# Guys, it's hard to believe you all don't somebody interested in my offer.



## panini (Jul 28, 2001)

Everyone in the pastry biz loves their lives!
No offers not given consideration. I understand, 9-5 m-f, 9-2 Sat. never night work,
every Sunday and holiday off, consistent work schedule, no posted schedule, never missed payroll in 24 yrs. Free buy-in to ownership. No company debt since 2001. Possible moving allowance. Invitation to the top 3 bakeries gala yearly, food by Puck. Phones, compensation of pastry chef with out responsibilities of numbers, have a pastry cook making 40,900.00 and plounger making 37,000.00,etc. These guys are supposed to go to create some movement, but the stay.
Well I'm old. Maybe these aren't perks.
It's over in the Job/intern site.
I know this is completely unethical, but I figure after 10-11 yrs. here they might let is slide. If not, take it down. No problem. I'll just have to go back to internship program at local college. Ever take a look at El Centro's ratings? Getting to old for doing bookkeeping and accounting from home plus my 3 little start ups. 1st. round funding took 55 minutes. any interest? Absolutely non food related.
This is a family first business, I was in the car pool lane every day at 3pm. for 7 yrs,


----------



## sgsvirgil (Mar 1, 2017)

Hi panini

There's a young person who is looking for a bakery internship this Summer.

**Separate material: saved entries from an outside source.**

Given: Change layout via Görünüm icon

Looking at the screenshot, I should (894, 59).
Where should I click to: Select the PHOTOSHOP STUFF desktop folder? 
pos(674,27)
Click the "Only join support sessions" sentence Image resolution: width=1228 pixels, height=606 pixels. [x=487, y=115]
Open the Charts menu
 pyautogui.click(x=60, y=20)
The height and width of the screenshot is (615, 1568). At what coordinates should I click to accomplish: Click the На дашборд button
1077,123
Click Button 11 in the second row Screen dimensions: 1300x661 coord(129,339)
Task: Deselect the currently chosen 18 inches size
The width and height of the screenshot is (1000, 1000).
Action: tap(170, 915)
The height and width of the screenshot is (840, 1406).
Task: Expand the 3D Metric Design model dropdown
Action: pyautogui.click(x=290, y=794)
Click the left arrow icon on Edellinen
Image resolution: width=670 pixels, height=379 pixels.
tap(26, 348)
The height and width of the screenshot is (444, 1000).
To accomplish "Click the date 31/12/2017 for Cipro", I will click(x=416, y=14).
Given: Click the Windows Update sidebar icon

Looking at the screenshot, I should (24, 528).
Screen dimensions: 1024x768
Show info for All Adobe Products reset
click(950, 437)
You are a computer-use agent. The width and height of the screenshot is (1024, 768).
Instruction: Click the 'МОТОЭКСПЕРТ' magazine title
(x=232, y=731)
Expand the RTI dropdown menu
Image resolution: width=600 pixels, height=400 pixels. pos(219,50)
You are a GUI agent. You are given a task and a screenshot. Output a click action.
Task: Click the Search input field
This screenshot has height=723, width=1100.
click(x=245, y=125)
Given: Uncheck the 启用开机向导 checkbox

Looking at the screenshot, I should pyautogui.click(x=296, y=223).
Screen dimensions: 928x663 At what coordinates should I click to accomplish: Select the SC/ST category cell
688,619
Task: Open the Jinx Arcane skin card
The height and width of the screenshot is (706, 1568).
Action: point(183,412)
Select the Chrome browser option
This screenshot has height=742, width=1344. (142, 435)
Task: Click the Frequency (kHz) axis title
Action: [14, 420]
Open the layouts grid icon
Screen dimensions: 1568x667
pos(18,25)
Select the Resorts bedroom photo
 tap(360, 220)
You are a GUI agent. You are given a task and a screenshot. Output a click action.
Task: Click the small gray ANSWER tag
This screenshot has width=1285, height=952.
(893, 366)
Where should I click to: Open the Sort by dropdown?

According to their post, they are currently attending culinary school in Japan and looking for an internship in NYC. I don't know if they would be willing to intern somewhere other than NYC assuming you are not in NYC, but, it would seem worth while for the two of you to at least talk and see if something comes of it. 

The user's name is jpliu49.

Good luck.


----------



## flipflopgirl (Jun 27, 2012)

....this is a once in a lifetime offer that I would have dropped everything to chase....
Cannot believe you don't have 50 people lined up outside the doors every morning.

mimi


----------